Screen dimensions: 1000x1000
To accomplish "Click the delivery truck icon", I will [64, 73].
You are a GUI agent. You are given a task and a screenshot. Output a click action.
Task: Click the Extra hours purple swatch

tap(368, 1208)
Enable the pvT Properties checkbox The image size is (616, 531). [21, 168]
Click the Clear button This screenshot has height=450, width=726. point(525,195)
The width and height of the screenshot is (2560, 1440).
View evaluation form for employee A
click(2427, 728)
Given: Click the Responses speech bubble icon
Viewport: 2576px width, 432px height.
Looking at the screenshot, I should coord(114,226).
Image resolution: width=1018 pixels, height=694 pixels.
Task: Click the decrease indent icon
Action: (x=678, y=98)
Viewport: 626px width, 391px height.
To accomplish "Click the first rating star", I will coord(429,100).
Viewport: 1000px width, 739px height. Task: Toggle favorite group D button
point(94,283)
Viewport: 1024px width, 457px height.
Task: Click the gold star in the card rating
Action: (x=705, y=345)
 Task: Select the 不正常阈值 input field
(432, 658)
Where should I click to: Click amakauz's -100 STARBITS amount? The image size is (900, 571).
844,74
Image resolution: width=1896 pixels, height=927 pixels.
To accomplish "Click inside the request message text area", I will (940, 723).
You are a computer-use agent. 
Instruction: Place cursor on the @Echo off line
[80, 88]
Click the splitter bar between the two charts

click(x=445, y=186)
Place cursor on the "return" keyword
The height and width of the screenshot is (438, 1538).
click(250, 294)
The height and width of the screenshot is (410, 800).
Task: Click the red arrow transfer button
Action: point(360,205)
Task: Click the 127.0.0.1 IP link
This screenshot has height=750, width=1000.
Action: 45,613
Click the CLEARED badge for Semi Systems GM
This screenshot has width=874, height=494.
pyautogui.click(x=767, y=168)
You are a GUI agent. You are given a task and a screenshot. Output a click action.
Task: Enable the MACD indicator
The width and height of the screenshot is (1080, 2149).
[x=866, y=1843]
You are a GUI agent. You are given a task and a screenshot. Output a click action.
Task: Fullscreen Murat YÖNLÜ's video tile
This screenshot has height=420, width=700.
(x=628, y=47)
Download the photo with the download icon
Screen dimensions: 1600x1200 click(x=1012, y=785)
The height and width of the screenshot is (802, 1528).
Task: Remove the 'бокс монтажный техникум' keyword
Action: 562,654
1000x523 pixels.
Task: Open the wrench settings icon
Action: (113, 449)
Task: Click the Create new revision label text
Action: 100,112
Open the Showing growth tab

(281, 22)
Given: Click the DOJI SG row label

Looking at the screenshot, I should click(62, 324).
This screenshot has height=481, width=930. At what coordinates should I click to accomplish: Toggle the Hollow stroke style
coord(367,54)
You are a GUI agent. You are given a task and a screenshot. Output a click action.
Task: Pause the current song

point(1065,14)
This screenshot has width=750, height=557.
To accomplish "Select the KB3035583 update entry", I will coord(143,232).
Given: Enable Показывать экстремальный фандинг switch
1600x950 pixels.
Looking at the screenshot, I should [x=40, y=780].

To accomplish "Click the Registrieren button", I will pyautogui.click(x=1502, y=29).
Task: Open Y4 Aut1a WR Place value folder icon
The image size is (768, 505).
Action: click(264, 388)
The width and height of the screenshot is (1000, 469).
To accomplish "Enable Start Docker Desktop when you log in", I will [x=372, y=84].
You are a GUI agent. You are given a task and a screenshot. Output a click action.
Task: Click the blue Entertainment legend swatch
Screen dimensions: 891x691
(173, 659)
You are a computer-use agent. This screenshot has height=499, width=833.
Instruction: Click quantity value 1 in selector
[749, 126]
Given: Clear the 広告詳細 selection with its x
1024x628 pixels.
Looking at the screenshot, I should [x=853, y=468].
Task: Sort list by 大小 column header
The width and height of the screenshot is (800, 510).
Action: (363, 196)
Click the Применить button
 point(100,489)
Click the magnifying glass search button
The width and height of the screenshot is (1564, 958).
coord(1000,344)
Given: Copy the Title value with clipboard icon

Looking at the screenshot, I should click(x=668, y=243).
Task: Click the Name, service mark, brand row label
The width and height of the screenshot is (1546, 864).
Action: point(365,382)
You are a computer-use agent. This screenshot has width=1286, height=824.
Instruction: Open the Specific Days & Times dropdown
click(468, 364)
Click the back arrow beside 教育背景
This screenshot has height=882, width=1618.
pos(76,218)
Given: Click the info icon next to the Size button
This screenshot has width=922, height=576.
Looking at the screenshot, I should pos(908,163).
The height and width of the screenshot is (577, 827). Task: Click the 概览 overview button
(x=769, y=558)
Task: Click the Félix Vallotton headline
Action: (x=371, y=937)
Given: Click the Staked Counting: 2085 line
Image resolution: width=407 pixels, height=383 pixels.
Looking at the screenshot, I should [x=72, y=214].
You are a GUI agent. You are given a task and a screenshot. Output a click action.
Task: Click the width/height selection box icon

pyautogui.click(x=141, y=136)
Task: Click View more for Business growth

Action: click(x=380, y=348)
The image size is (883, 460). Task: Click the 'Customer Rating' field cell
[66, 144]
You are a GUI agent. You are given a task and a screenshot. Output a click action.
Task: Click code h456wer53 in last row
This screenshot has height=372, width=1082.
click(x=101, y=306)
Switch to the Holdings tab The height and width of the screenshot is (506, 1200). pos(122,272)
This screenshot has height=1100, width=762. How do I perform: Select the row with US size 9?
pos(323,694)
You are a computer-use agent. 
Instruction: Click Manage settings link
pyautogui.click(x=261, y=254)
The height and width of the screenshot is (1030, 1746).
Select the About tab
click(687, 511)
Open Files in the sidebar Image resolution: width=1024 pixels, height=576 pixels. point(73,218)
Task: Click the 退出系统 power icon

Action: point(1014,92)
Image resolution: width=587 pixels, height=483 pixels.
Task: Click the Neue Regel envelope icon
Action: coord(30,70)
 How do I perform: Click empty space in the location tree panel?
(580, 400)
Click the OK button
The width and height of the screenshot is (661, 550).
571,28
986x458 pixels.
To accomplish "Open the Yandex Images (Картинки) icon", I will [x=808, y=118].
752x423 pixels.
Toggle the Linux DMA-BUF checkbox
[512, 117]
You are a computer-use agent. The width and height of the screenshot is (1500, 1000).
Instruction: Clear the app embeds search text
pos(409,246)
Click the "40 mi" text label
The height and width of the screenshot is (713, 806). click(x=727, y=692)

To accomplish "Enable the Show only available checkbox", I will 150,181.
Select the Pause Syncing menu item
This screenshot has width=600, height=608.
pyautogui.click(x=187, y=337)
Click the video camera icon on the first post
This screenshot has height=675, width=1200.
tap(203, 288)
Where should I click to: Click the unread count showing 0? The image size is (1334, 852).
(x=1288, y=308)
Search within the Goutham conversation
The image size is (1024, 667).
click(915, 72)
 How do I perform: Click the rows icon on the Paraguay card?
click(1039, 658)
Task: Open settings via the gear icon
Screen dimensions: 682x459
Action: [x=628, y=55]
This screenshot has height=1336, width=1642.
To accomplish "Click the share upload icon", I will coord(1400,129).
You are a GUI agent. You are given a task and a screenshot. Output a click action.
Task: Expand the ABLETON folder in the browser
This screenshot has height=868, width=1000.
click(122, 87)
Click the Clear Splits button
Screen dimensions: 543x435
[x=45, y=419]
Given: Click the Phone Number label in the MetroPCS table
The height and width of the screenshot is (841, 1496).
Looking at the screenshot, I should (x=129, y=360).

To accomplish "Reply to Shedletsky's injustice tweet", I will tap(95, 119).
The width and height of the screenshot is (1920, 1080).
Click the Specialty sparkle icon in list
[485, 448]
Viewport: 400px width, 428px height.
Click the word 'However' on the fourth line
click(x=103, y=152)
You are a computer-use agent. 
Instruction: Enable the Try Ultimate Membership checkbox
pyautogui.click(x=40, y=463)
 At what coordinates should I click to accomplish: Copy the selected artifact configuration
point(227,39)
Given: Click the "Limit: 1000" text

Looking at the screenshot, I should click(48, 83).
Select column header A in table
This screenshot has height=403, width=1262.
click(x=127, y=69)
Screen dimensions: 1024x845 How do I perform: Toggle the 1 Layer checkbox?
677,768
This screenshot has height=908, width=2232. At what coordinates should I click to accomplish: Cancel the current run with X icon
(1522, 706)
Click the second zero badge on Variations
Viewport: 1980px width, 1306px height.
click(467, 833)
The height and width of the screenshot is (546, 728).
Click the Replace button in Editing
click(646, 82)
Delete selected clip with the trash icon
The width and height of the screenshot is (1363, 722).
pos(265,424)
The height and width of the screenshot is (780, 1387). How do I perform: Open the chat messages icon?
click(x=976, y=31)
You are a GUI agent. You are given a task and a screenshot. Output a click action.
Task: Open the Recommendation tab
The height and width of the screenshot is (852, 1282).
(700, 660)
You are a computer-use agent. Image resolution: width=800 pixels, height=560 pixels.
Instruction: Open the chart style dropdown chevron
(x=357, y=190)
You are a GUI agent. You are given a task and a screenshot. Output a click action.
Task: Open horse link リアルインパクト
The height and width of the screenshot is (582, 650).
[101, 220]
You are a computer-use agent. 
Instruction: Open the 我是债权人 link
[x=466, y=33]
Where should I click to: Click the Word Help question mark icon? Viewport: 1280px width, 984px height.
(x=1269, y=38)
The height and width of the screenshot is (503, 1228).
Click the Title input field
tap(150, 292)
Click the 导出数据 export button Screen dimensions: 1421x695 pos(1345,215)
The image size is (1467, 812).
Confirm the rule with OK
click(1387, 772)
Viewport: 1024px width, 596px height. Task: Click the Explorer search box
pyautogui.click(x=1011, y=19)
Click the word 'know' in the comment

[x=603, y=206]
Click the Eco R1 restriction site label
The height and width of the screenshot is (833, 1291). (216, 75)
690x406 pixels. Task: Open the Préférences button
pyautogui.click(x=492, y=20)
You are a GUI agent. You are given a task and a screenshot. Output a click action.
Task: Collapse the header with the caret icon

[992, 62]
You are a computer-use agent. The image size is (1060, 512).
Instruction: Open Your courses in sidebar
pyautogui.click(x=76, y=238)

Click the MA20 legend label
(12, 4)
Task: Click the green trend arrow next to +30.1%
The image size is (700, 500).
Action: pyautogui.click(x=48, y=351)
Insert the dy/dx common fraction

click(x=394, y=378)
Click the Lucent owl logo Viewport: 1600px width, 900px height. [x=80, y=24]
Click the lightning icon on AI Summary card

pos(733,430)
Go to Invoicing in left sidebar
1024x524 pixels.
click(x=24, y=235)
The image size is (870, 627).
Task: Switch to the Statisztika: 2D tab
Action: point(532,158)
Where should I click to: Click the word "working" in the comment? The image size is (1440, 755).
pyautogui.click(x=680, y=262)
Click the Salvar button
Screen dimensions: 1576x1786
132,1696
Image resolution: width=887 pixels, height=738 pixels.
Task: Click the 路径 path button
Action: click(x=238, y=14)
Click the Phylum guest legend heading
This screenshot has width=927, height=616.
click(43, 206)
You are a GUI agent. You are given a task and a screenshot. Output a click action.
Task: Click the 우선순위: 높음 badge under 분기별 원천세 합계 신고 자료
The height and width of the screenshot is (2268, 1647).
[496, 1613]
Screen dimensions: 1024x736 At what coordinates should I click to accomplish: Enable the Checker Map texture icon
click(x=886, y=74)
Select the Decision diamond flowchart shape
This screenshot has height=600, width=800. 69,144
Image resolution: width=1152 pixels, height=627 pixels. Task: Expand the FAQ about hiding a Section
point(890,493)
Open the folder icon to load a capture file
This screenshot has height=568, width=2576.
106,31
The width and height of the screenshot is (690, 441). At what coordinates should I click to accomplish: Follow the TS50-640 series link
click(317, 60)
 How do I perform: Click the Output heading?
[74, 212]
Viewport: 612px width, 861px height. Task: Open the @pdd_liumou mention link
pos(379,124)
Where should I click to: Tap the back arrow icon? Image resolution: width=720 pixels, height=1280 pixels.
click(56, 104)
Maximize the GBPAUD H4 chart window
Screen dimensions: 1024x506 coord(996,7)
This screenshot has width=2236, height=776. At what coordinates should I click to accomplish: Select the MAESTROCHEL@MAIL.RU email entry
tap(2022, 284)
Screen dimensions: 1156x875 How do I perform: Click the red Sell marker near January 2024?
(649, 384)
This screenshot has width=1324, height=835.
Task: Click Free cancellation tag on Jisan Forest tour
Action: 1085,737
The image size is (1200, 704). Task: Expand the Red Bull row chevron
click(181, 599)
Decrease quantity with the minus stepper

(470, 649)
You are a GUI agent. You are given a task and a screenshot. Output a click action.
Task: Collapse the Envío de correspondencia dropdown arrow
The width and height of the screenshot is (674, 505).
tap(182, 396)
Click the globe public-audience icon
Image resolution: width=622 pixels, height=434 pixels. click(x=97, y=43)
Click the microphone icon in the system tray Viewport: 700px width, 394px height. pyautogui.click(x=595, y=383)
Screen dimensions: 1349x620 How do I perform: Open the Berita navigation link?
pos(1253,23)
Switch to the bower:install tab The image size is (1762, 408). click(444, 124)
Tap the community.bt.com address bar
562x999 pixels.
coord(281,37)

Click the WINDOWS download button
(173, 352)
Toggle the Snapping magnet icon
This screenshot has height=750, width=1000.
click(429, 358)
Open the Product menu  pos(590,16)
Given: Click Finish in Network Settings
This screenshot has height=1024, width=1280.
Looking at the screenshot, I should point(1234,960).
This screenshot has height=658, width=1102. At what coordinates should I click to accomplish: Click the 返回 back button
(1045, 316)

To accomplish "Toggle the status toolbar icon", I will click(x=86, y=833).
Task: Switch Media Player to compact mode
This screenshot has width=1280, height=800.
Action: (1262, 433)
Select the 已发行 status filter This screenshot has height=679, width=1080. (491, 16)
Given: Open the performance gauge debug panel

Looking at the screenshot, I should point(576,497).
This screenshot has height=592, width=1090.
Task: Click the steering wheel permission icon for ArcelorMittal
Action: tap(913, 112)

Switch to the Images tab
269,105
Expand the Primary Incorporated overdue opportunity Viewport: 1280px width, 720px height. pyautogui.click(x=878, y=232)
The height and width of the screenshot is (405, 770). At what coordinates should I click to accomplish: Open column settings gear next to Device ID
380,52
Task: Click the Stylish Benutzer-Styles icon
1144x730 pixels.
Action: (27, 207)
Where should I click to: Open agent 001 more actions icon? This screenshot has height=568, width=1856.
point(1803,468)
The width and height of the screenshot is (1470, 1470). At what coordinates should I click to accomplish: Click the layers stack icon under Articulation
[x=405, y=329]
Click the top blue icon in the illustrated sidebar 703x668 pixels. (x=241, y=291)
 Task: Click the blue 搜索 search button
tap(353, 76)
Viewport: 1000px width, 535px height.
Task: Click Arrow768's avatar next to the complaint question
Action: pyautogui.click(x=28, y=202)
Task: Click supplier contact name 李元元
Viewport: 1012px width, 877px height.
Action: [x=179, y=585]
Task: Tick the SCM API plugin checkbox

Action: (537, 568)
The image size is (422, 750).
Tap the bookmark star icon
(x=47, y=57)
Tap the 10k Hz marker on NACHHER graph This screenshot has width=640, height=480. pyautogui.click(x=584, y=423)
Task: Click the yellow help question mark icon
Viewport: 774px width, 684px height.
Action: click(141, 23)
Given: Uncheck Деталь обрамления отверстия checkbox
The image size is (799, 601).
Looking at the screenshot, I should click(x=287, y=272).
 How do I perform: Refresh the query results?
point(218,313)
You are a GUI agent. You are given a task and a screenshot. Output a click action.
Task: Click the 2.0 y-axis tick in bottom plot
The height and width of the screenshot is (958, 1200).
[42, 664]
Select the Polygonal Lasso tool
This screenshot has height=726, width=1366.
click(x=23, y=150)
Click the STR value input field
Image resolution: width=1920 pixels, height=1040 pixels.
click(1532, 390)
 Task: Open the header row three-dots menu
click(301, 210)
....
> [What you have to do]: Give again exactly, and only, the lines above starting at the one with "The image size is (700, 500)." and ending at the one with "Go to Invoicing in left sidebar".

> [Result of the exercise]:
The image size is (700, 500).
Action: pyautogui.click(x=48, y=351)
Insert the dy/dx common fraction

click(x=394, y=378)
Click the Lucent owl logo Viewport: 1600px width, 900px height. [x=80, y=24]
Click the lightning icon on AI Summary card

pos(733,430)
Go to Invoicing in left sidebar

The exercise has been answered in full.